**GIVEN PASSAGE:**
────────────────────

7.30-7.45 would be about right in my opinion.
My 5 year old was in bed between 6:30 and 7:00 but if you can't do that don't worry. I think the main thing is the routine.
If he seems ok with those hours then I don't see any need for you to change it. His friends parents' probably have more time with their kids after school and can't wait to have them packed off at 7 :) I remember a lot of other mothers at the school gates saying 'roll on 7 o'clock' when they hadn't even seen their children after school yet! You are trying to juggle things and spend some quality time with your son so don't be feeling guilty because of what others do. x
My 5 year old goes to bed at 8 (on the dot) but she should go earlier - however, I have lots of children. I take the 3 year old twins to bed at 7 o'clock and my husband sits with the other three. The 3 year olds are usually asleep before 7.45 and then I take the 5 year old up at 8 and the 7 year old at 8.15. The 10 year old goes up at 9.15. This plan works if my husband is still out at work so it suits us. We don't get up till 7.30 so it's not massively early and they are all out/dressed with bags of time to spare - I am super organised though.
The 'standard' advice, from people like 'Supernanny' and other recognised childcare 'experts'(?) seems to be that:
(i) young children should have a consistent bedtime (i.e. they should go to bed at the same time at weekends, and during school holidays, as they do on schooldays, even if that means their parents having to leave a social gathering earlier than they'd wish to) ; and
(ii) that young children should get sufficient sleep to ensure that they're bouncing out of bed in the morning (rather than be dragged out of it).

What the 'experts'(?) seem less able to agree upon is the exact number of hours sleep that young children need. (As an analogy, it used to be assumed that adults need at least 8 hours sleep per night but recent research suggests that 5 or 6 hours sleep is actually better). Most 'experts'(?) would probably suggest a bedtime of somewhere between 6.30pm and 7.30pm for a 5-year-old but if he's leaping out of bed, full of energy, in the morning then there's probably little to worry about.

When I was teaching (at secondary level) I was often concerned to see that I was working with young people who clearly had insufficient sleep. (My lessons might not have always been the most interesting but when a youngster fall asleep within a minute of sitting down at his desk there's obviously something wrong!). So you might think that I'd be automatically supporting early bedtimes but (because everyone's different) I think that the 'bouncing out of bed' test is probably far better than any specific bedtime.

Chris
Yes, that routine sounds very good.

Possibly you could shave some time off by pre-preparing food earlier, e.g. the night before - this would allow you to get him to bed earlier in order to prepare the food for the next day while he's in bed, giving him longer to sleep.

Also consider whether you could vary your working hours in any way, e.g. start and finish half an hour earlier if that works.

Good luck ...
how on earth are you expected to get him fed, bathed and into bed by 7 if youre at work til nearly 6. If the routine you have works, and your son isnt tired in the mornings etc then leave it as it is.

────────────────────

**MATERIAL PROVIDED:**
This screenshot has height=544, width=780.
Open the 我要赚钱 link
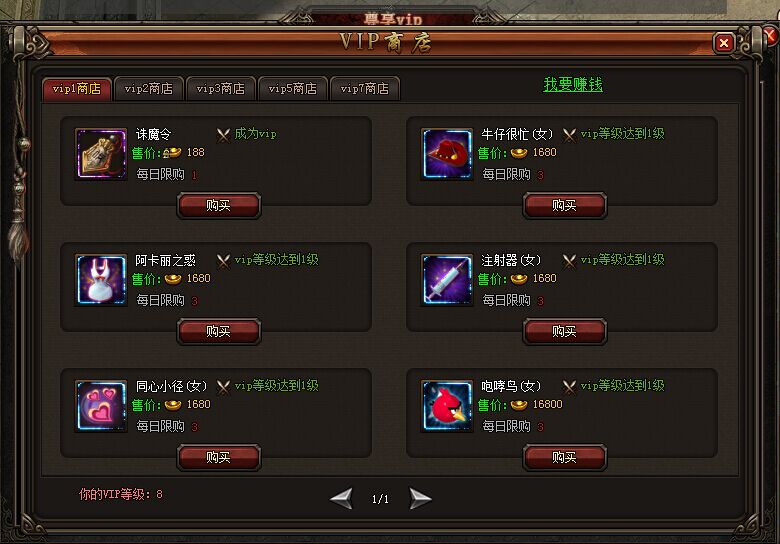click(x=573, y=85)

────────────────────

**EXERCISE REQUIREMENTS:**
a. From the bedtime discussion, list each child or pair of children in the household with several children, together with the bedtime given for each.
b. Condense the paragraph of the bedtime discussion that begins "When I was teaching" into two sentences, keeping its main points.
c. Carry on the bedtime discussion with a further reply that follows its last post.

**RESULTS FOR EACH TASK:**
a.
- The 3 year old twins: 7 o'clock
- The 5 year old: 8 (on the dot)
- The 7 year old: 8.15
- The 10 year old: 9.15

b. As a secondary teacher, the writer often saw young people who plainly lacked sleep, some even falling asleep within a minute of sitting down. Even so, because everyone is different, the writer considers the "bouncing out of bed" test a better guide than any fixed bedtime.

c.
My son is same age and unless he is really exhausted he will rarely fall asleep by 9pm (often 10pm) even though we put him to bed at 8. He will even wake up at 4am for an hour or so before going back to bed again.

Kids arent all the same, and you just have to go with what works best for him and you
Having not been a parent, but having a vague recollection of being a kid a few centuries past, 7 seems much more in keeping with the routine I had than 9. I guess a main consideration is the amount of sleep and is it enough. If he is sometimes tired and needs to go earlier does that not imply 9 might be a bit late ? But best of luck if he is used to 8:30 / 9 and you suddenly decide he has to go earlier. He may wonder why he is being punished. Maybe you could gradually ensure it is always 8:30 rather than 9.
Frankly, who cares what other people think. If it works well for you and your son then why change anything.
totally agree with Red, you couldn't possibly have him in bed by 7 if you don't finish work yourself till nearly 6, and you shouldn't feel guilty about that either.

If that bedtime routine works for you both, and he's not falling asleep due to being totally exhausted during the day, then ignore everyone elses "advice".

And kudos to you for being a working single mother too, you're setting a great example to your son in actually providing for him, rather than sitting at home claiming benefits.
Keep to this routine which seems perfectly satisfactory and fits into his Insulin regime.
There are no hard and set rules - each child is different. Sounds to me Jen that your routine is working - so why change it. Your approach sounds sensible - take no notice of anyone else.
I agree with everything previously said. Well done you.
Changing the subject slightly.

"it used to be assumed that adults need at least 8 hours sleep per night but recent research suggests that 5 or 6 hours sleep is actually better)"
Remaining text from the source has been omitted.